The Philistine: Christo has Died

Anthony Daniels

One should not speak ill of the dead, of course, but the length of the interval before one may decently do so depends on the public prominence of the deceased. He or she who lives by notoriety asks to be reprehended by notoriety, and alas it is the aim of many artists (I use the term without entering into the knotty problem of the definition of art) not only to be noticed but to be notorious.

Christo Vladimirov Javacheff, trade name Christo, died recently, his wife and partner in art (if that is what it was), Jeanne-Claude, having predeceased him by eleven years. 

If anyone had set out deliberately to expose the triviality and emptiness of the cult of originality in art, he could hardly have done better than to imagine this couple: for they it was who first covered public buildings or monuments in thousands of yards of cloth, temporarily of course, as if to do so were a form of worthwhile artistic expression.

Their most famous ‘work’ was the covering in cloth of the Reichstag in Berlin (top) in 1995. They had covered the Pont Neuf in Paris (middle) with beige cloth in 1985 and also suspended a vast curtain between two mountains in Colorado (bottom), but it blew away a day later. Christo had been given permission to cover the Arc de Triomphe in Paris this autumn, but fate intervened to prevent it. My sense of loss is not great.

I was in Paris when Christo died, so I read the obituaries in the French newspapers. Here, in part, is what Libération said: 

“It took years and years of obstinacy to obtain political and administrative permission from the authorities, and to guarantee the production of their works.

One can just imagine the authorities being badgered into submission by the couple’s accusations of their, the authorities’, bone-headed lack of understanding of what they, the couple, were trying to do, and of its great artistic importance. No doubt the couple also had their supporters, the believers in the artistic ‘cutting edge’, as if art were a salami, or of the avant garde, as if art were an army marching towards a battlefield on which the final struggle against artistic imperfection would take place.

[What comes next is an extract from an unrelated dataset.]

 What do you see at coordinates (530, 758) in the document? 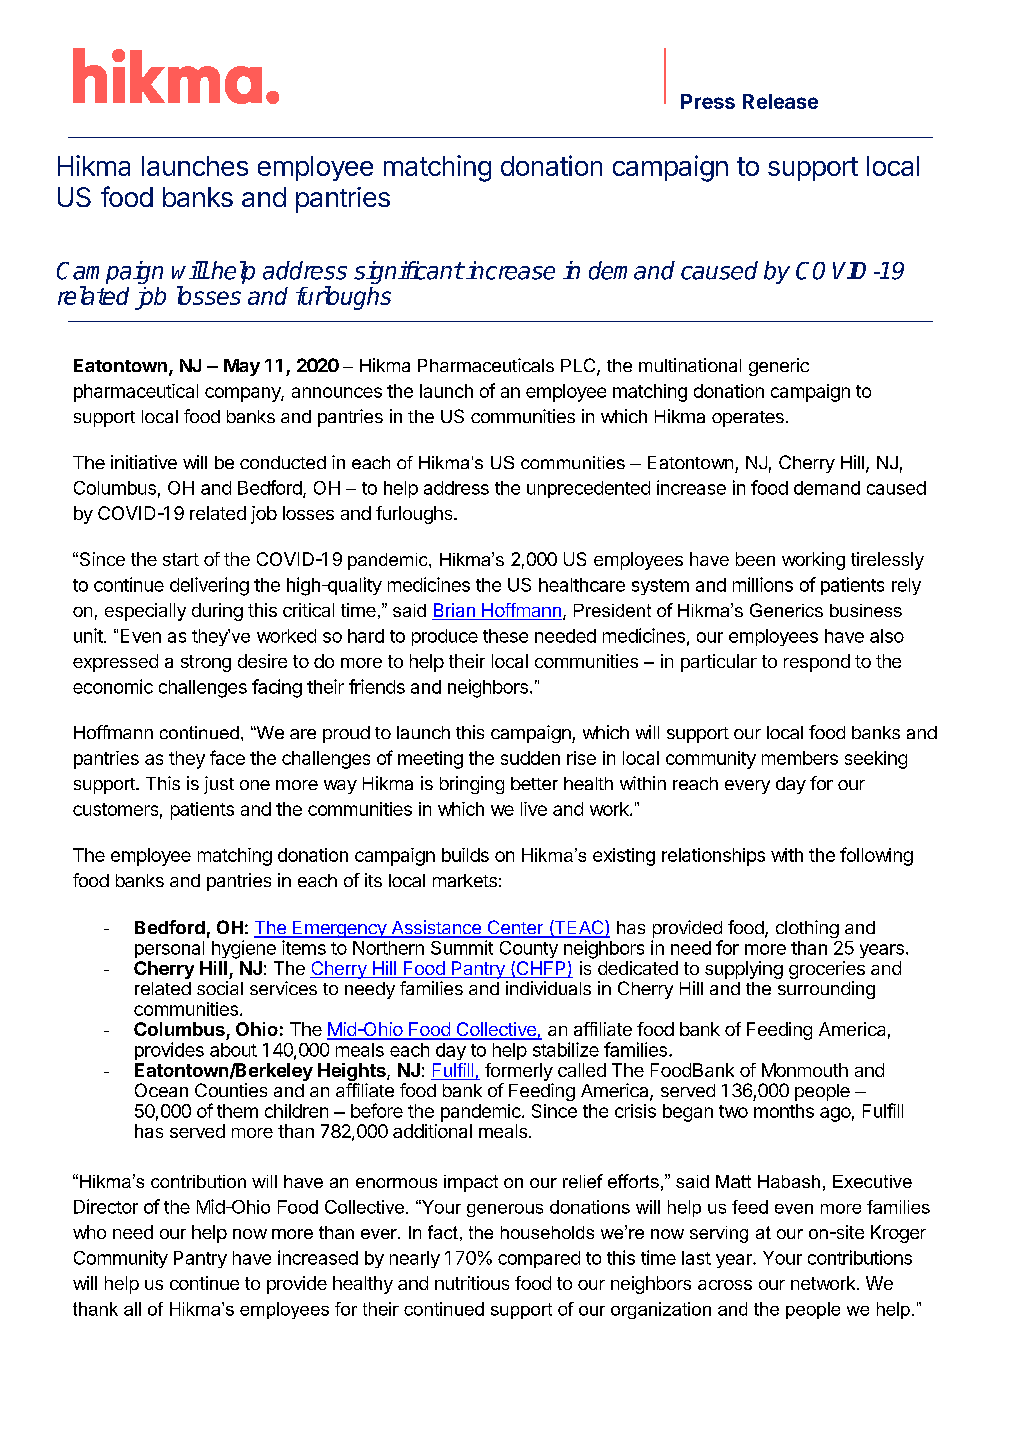
I see `sudden` at bounding box center [530, 758].
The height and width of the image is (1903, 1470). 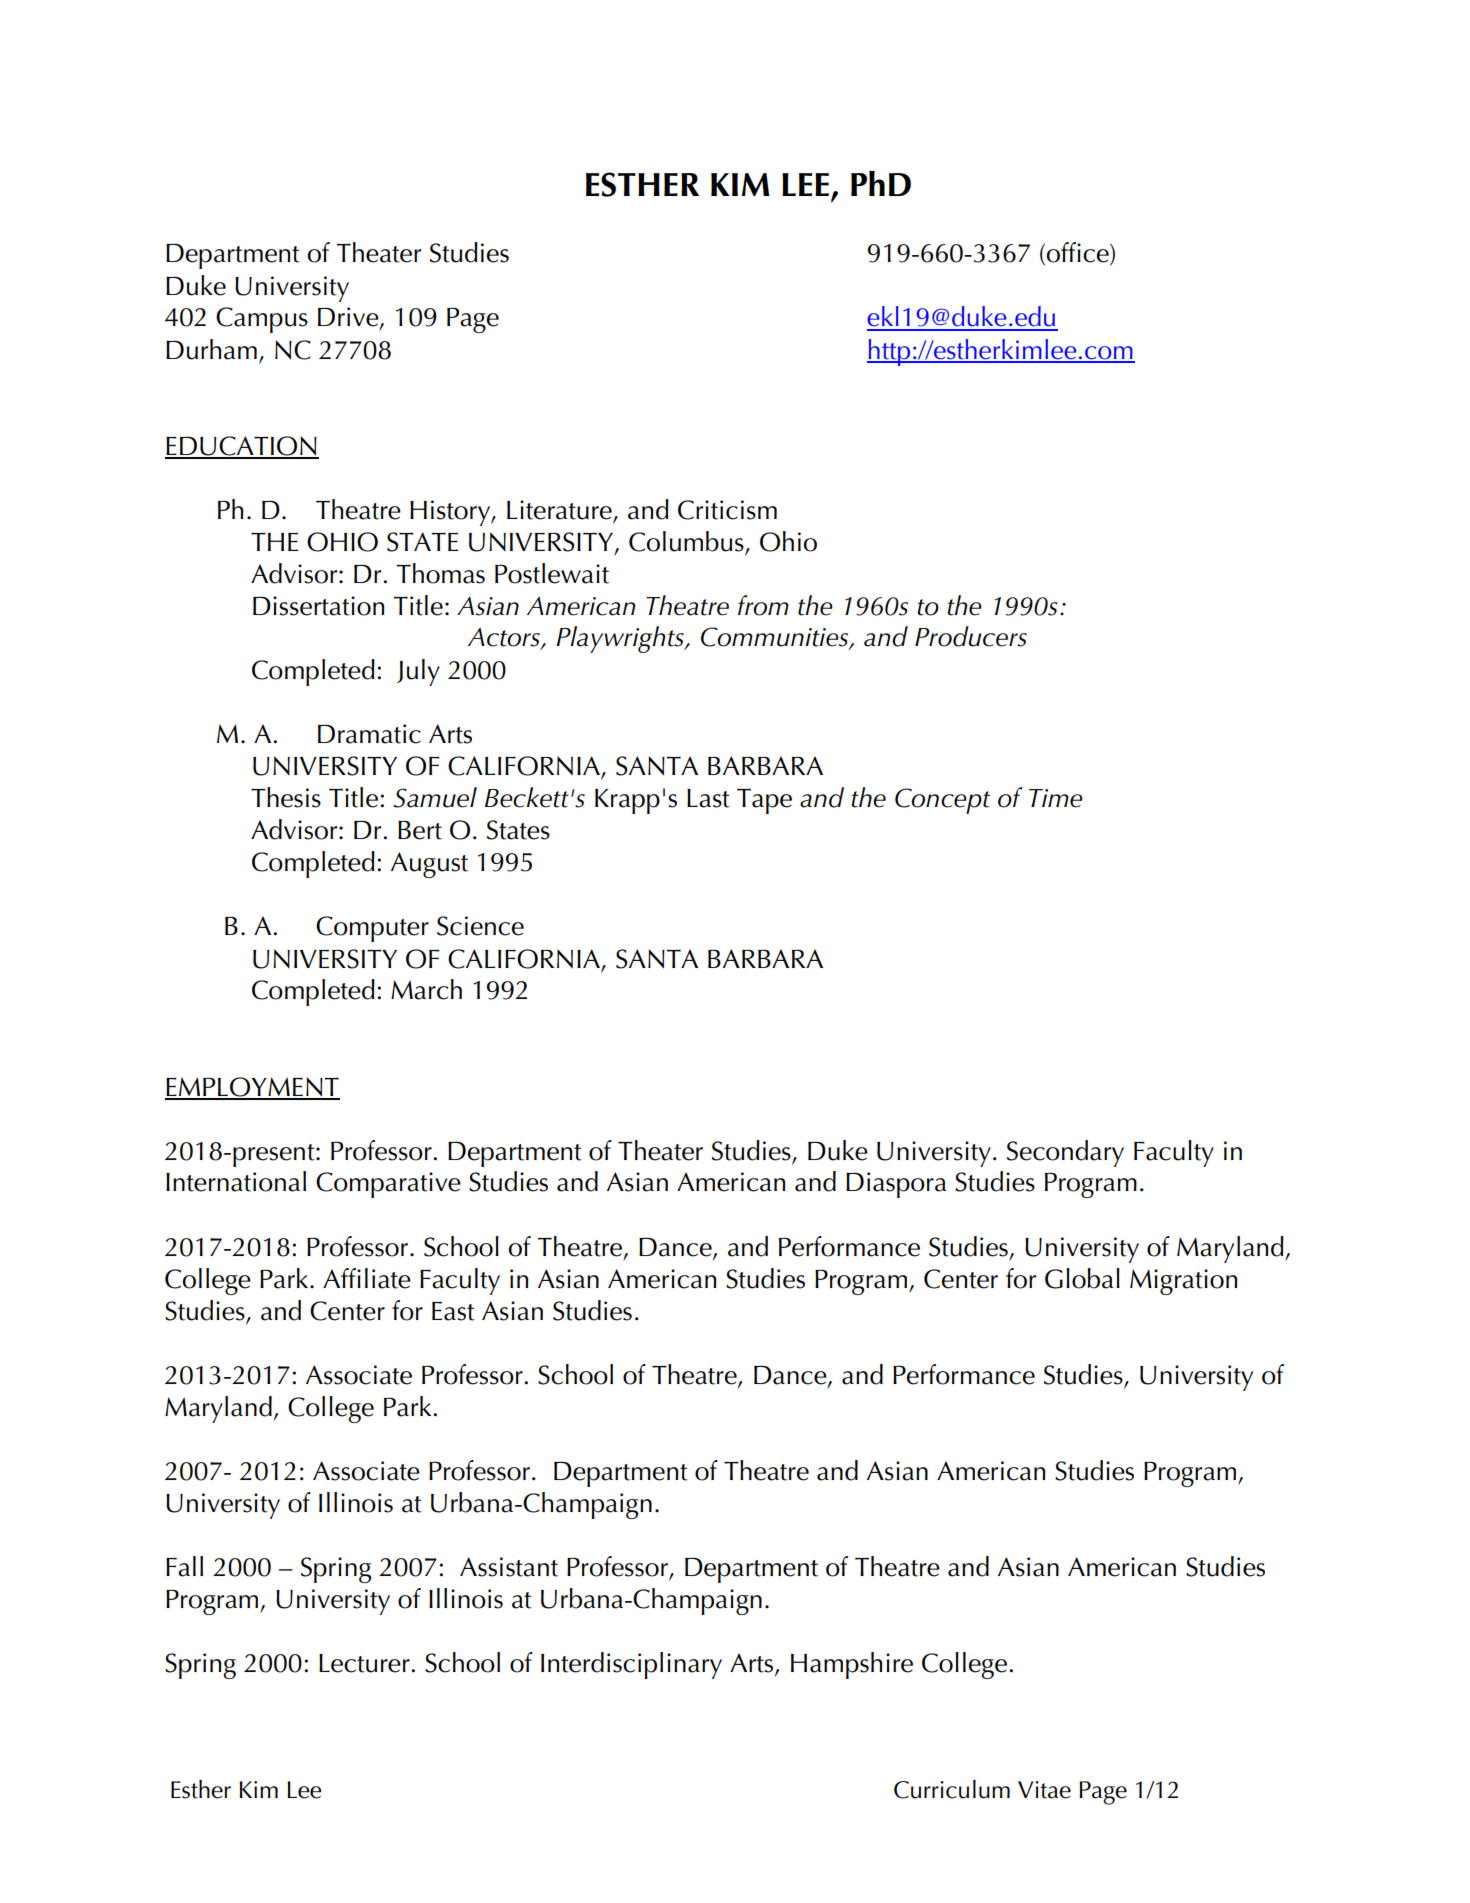 What do you see at coordinates (621, 639) in the image?
I see `Playwrights` at bounding box center [621, 639].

Nothing is easier of accomplishment than Christo-type originality. The possibilities are endless. One could, for example, put a tiger in a cage in a public space having first covered the tiger in shaving foam. No one, to my knowledge, has done this before, or anything like it. Furthermore, it would not be very difficult to construct some kind of reason for doing so. The shaving-foam-covered tiger would represent Man’s rape of Nature by industrial production, while the necessity to keep the tiger in the cage would represent Man’s shamefaced acknowledgement that, his rape of Nature notwithstanding, he is still prey to its forces. Of the spouting of bilge there is no end.

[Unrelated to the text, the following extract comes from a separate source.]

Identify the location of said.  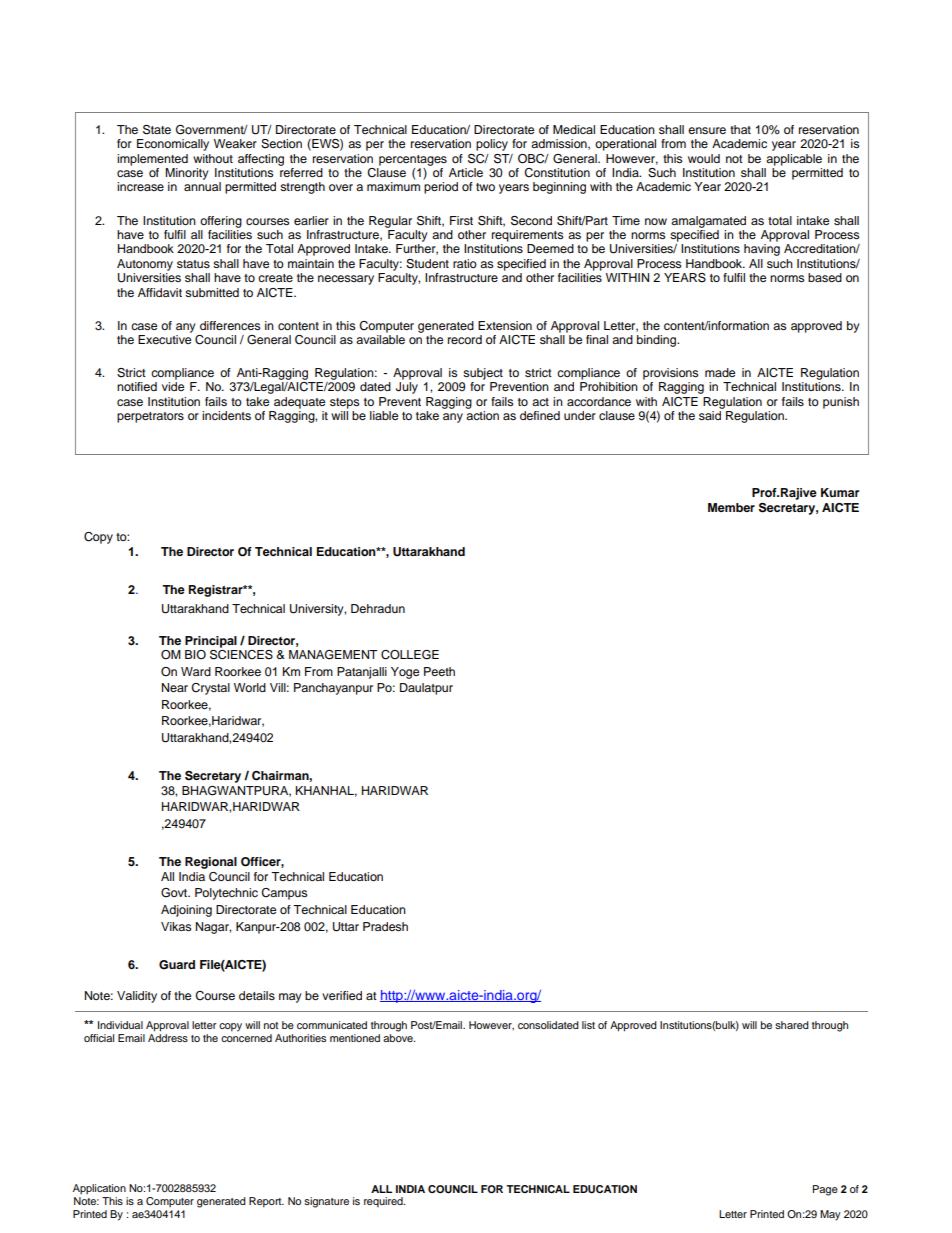
(710, 415).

Christo started off as a painter, but since he had little new to add to the tradition, he decided to go off in another direction entirely. With no great talent for painting, he probably blamed the medium rather than the lack of capacity in himself. He was like those writers who, finding that they cannot write a novel, declare the novel to be dead.

The end of the obituary in Libération would be funny if it were not tragic:

It took twenty years for the covering of the Reichstag finally to take place in 1995, after the reunification of Germany, although the idea was put forward before the fall of the Wall. All that for two weeks! For, on every occasion, after a few days, the curtain fell and the places returned to their original condition. It was the work that vanished, packed up forever in the coloured glow of its brief but intense scintillation.

Originality, what crimes are committed in thy name!